## The conjugates of an element over a given field need not lie in the field

Let $F(\theta)$ be an algebraic extension of a field $F$ and let $\alpha \in F(\theta)$. Must the conjugates of $\alpha$ over $F(\theta)$ be in $F(\theta)$?

Let $\theta = \sqrt[4]{5}$. We computed in a previous exercise that $\beta = 3 + 2i \sqrt[4]{5}$ is a conjugate of $\alpha = 3 + 2\sqrt[4]{5}$ over $\mathbb{Q}(\theta)$. If $\beta \in \mathbb{Q}(\theta)$, then surely $i \in \mathbb{Q}(\theta)$.
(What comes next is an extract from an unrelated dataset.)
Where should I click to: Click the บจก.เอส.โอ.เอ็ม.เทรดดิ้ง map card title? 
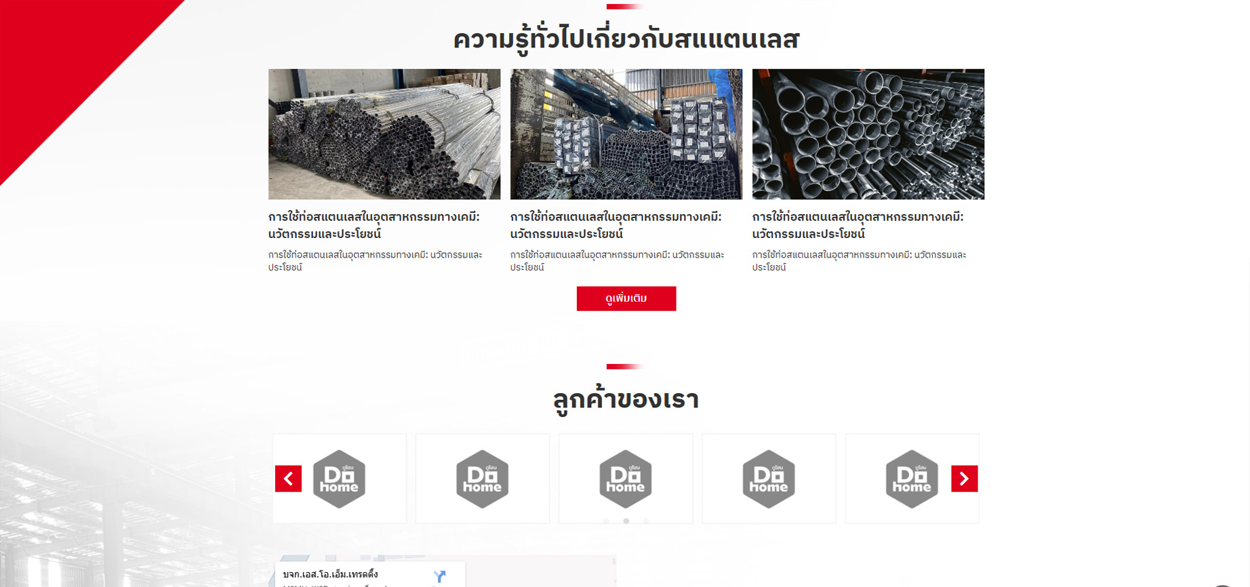point(330,575)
Let $\delta = a + b\theta + c\theta^2 + d\theta^3$ and suppose $\delta^2 = -1$. Comparing coefficients, we have (1) $a^2 + 5c^2 + 10bd = -1$, (2) $2ab + 10cd = 0$, (3) $2ac + b^2 + 5d^2 = 0$, and (4) $2ad + 2bc = 0$. From (2), we have $a = -5cd/b$. Substituting into (4), we have $c(b^2 - 5d^2) = 0$. If $c = 0$, then $a = 0$. From (1), we have $b = -1/10d$. Substituting into (3), we have $1/100d^2 + 5d^2 = 0$; this is a contradiction since the left hand side of this equation must be positive. So $c \neq 0$, and we have $b^2 = 5d^2$. Combined with (3), we have $ac + b^2 = 0$; substituting for $a$, we have $d = b^3/5c^2$, and indeed $a = -b^2/c$. Substituting into (4), we have $-b(b^4 - 5c^3) = 0$. If $b = 0$, then $a = d = 0$, and (1) yields $5b^2 = -1$, a contradiction since the left hand side is positive. So $b \neq 0$, and $b^4 = 5c^3$. Substituting $a$ and $d$ into (3), we have $b^6 = 5b^2c^4$, so that $b^4 = 5c^4$. Thus $c = 1$. Substituting $a$, $c$, and $d$ into (1), we have $3b^4 + 5 = -1$. This is a contradiction since the left hand side is positive.

In particular, $i \notin \mathbb{Q}(\theta)$; so $\beta \notin \mathbb{Q}(\theta)$. So the conjugates of an element $\alpha$ over some field need not lie in the field.